MASTER LEGAL SERVICES AGREEMENT (MLSA)
For Business, Estate Planning, and All Legacy Services
I. PURPOSE
A. Mutual Protection. This MLSA establishes the mutually protective terms that govern your attorney–client relationship with Costaras Law.
B. Scopes of Engagement. Each Scope of Engagement (SOE) defines the specific services, deliverables, timeline, and fees for a particular matter.
C. Representation. Legal representation begins only when an SOE is executed by both parties.
D. Guarantee of Outcome. While the Firm will provide its best professional efforts, judgment, and skill, the Firm does not guarantee any particular outcome, result, or timeline for any Matter
E. Expectations. This master agreement ensures consistency, clarity, and aligned expectations across all legal services.
II. DEFINITIONS
A. “Agreement” or “MLSA” – this Master Legal Services Agreement, including any amendments and incorporated Exhibits.
B. “Firm” or “Costaras Law” – Costaras Law, LLC, including its attorneys, paralegals, staff, and any supervised agents acting within the scope of representation.
C. “Client” – the individual or entity signing this Agreement, including any authorized representative acting on its behalf.
D. “Scope of Engagement” or “SOE” – a written document executed by both parties that defines the specific services, deliverables, timelines, and fees for a particular legal matter. No legal matter is accepted or commenced without an executed SOE.
E. “Matter” – a specific legal issue, project, transaction, or engagement described in a corresponding SOE.
F. “Flat Fee” – a fixed fee for defined services that is earned upon receipt in accordance with Ohio Rule of Professional Conduct 1.5(d), unless otherwise stated in an SOE.
G. “Earned-Upon-Receipt Fee” – a fee earned immediately upon payment pursuant to ORPC 1.5(d). Such fees are not deposited into a trust account and are not refundable except as required by ORPC 1.16(e).
H. “Deposit Retainer” – funds paid in advance and held in the Firm’s trust account to be billed against as work is performed. The applicable SOE specifies whether a retainer is earned-upon-receipt or held in trust.
I. “Expenses” – third-party costs reasonably incurred in connection with a Matter, including but not limited to filing fees, recording fees, postage, courier fees, travel, research fees, consultant fees, and payment processing fees.
J. “Rush Request” or “Rush Priority” – a Client request for expedited services. Any additional fee for expedited work must be disclosed and accepted in writing before work begins.
K. “Confidential Information” – all non-public information, materials, data, or communications disclosed by the Client or generated by the Firm in connection with legal representation.
L. “Representation” – legal services provided by the Firm as described in the applicable SOE.

# Data section
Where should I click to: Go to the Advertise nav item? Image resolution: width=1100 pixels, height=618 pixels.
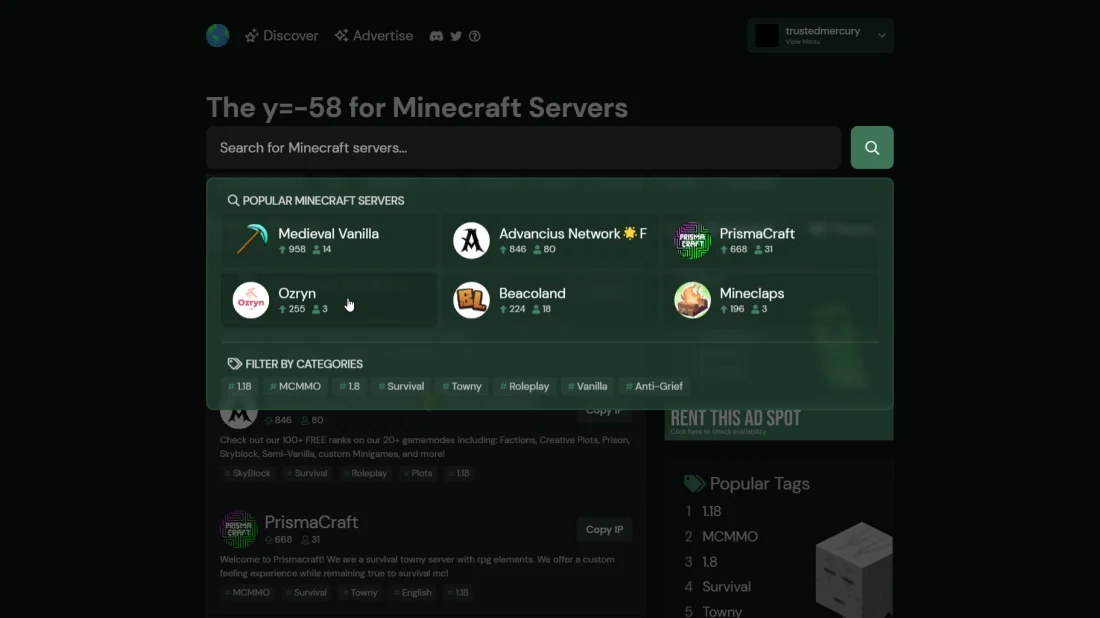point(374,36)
* * *
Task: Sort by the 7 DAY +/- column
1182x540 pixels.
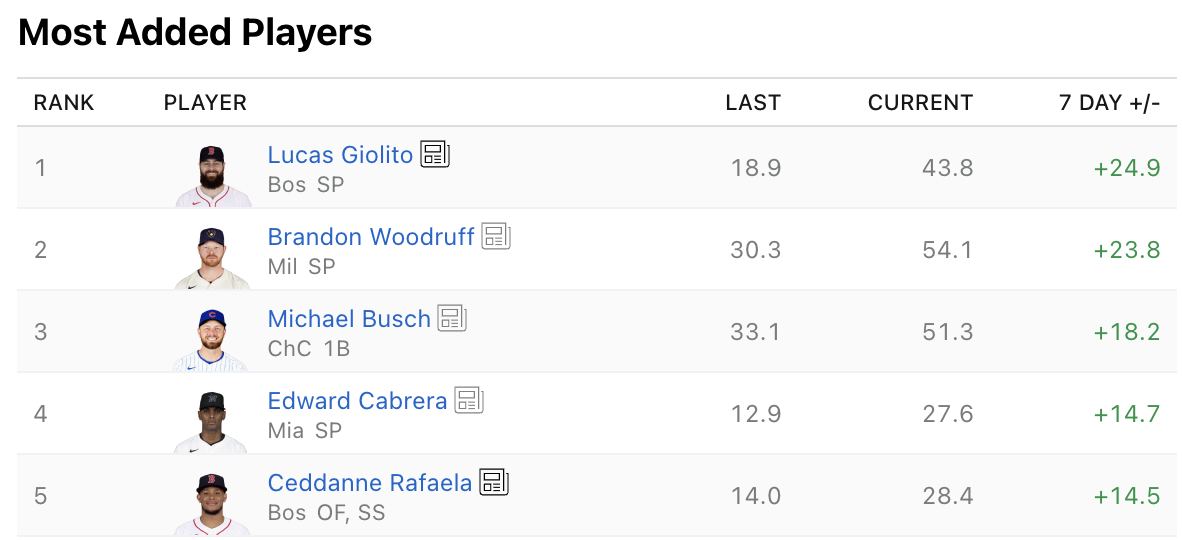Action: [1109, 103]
...
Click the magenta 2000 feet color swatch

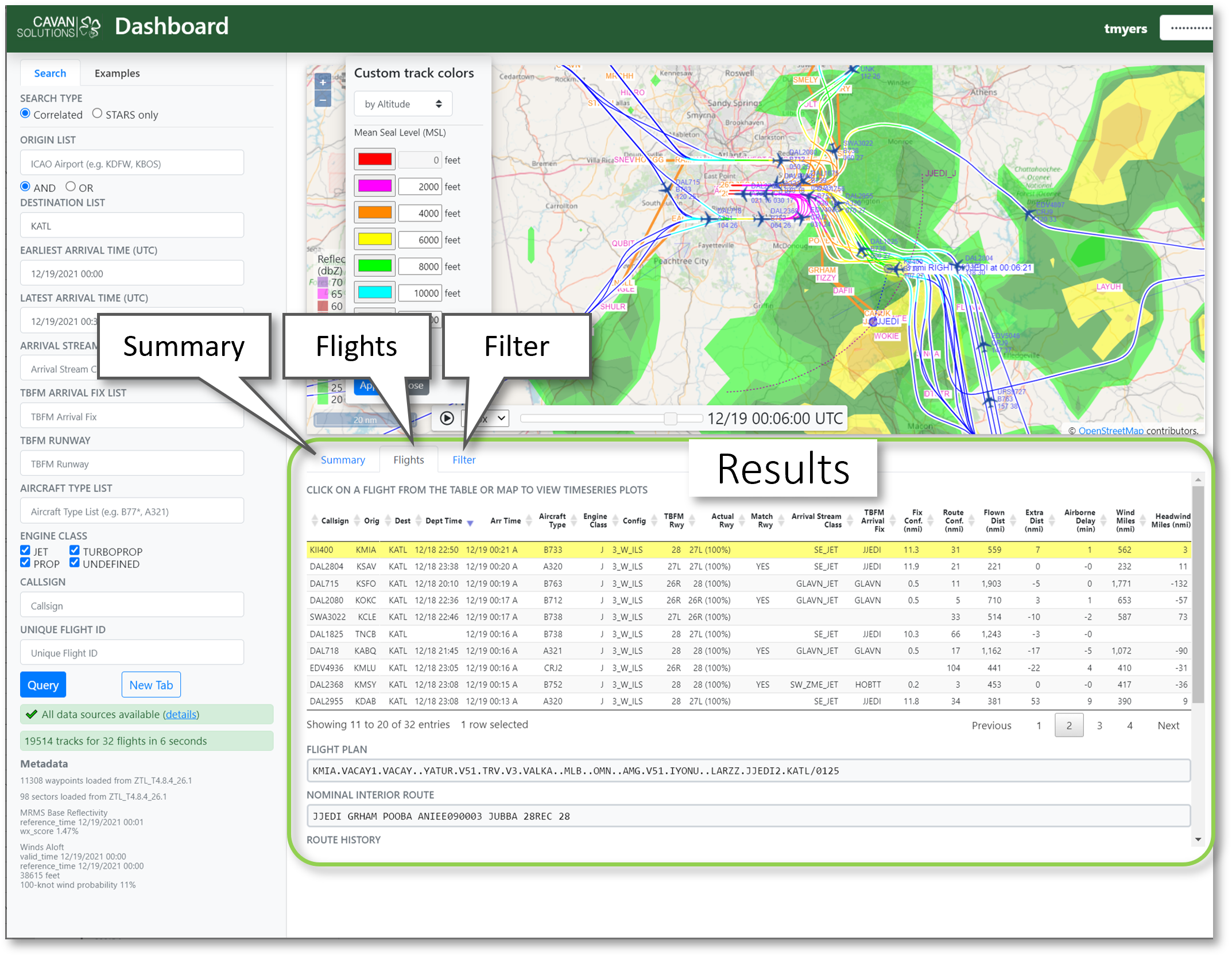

# Required work
Resume the master legal services agreement from the point where it stops. The rows aren't needed here.

# Output of the exercise
M. “Business Day” – any day other than a Saturday, Sunday, or legal holiday in the State of Ohio.
N. “Inactive Matter” – a Matter in which the Client has not responded to Firm communications or taken required action for a period of six (6) months or more.
III. SCOPE OF SERVICES
You agree to services specifically listed in an SOE. Anything outside of that SOE requires a new engagement. This Agreement complies with Ohio Rule of Professional Conduct 1.2(c) regarding limited-scope representation. Costaras Law provides comprehensive legal services including:
A. Business Transactions
- Business Formation & Governance
- Contract Drafting, Review, & Negotiation
- Legal Letters & Dispute Resolution
B. Estate Planning
- Wills, Powers of Attorneys, and other Estate Planning legal documents
- Trust Planning, Funding, & Ongoing Advisory
C. Mergers & Acquisitions (Buy & Sell Side)
- LOIs & Purchase Agreements
- Financing Support & Escrow Services
D. Real Estate Transactions
- LOIs & Purchase Agreements
- Deeds & Leases
E. Corporate Counsel
- Corporate Resolutions & Compliance Checks
- Fractional General Counsel (FGC) Support
IV. FEES & PAYMENT TERMS
(Ohio Rules of Professional Conduct 1.5)
A. Fee Structure. Fees are described in each SOE and may include:
- Flat Fees
- Earned-Upon-Receipt Fees
- Subscription Fees (FGC)
- Deposit Retainers
- Success-Based Fees
- Hourly Fees (rare and only when appropriate)
B. Mutual Incentive to Succeed. The fee structure ensures:
- Predictability and clarity for the Client
- Resources and availability for the Firm
- Progress and efficiency when both parties communicate promptly
C. Flat Fees. Flat fees:
- Are earned upon receipt per ORPC 1.5(d)
- Reflect legal expertise, availability, and prioritization
- Are not deposited into trust
- Are not refundable except as required by ORPC 1.16(e)
D. Deposit Retainers. Deposit retainers may be earned-upon-receipt or held in trust. Each SOE will specify which applies.
E. Retainer Replenishment. If a trust balance becomes low or depleted, the Client agrees to replenish it promptly.
F. Right to Pause Services for Nonpayment. If any invoice, replacement request, flat fee, or required payment is not made when due, the Firm may temporarily pause all work until payment is received. During any pause:
- Deadlines may be extended
- The Firm is not responsible for delays or adverse consequences resulting from nonpayment
- The pause shall not constitute termination of the attorney-client relationship unless separately stated in writing
- If payment is not received within ten (10) days of notice, the Firm may treat the matter as subject to withdrawal under the “Termination of Representation” section.
G. Expenses. The Client agrees to reimburse necessary expenses, including:
- Filing and recording fees
- Courier / postage
- Third-party vendor fees
- Payment processing fees (up to 4 percent)
H. Rush Priority. The Firm may accommodate expedited work when feasible. Any additional fee for expedited services will be disclosed and must be paid before such work begins.
G. Client Appreciation Bonus. You may, at your sole discretion, provide an additional voluntary payment as an expression of appreciation, noting:
-
- Voluntary bonus permitted at Client’s discretion
- Must comply with Ohio ethics rules
- Treated as additional legal fees
- Reported appropriately for tax and accounting purposes
The Firm will keep expenses reasonable and transparent.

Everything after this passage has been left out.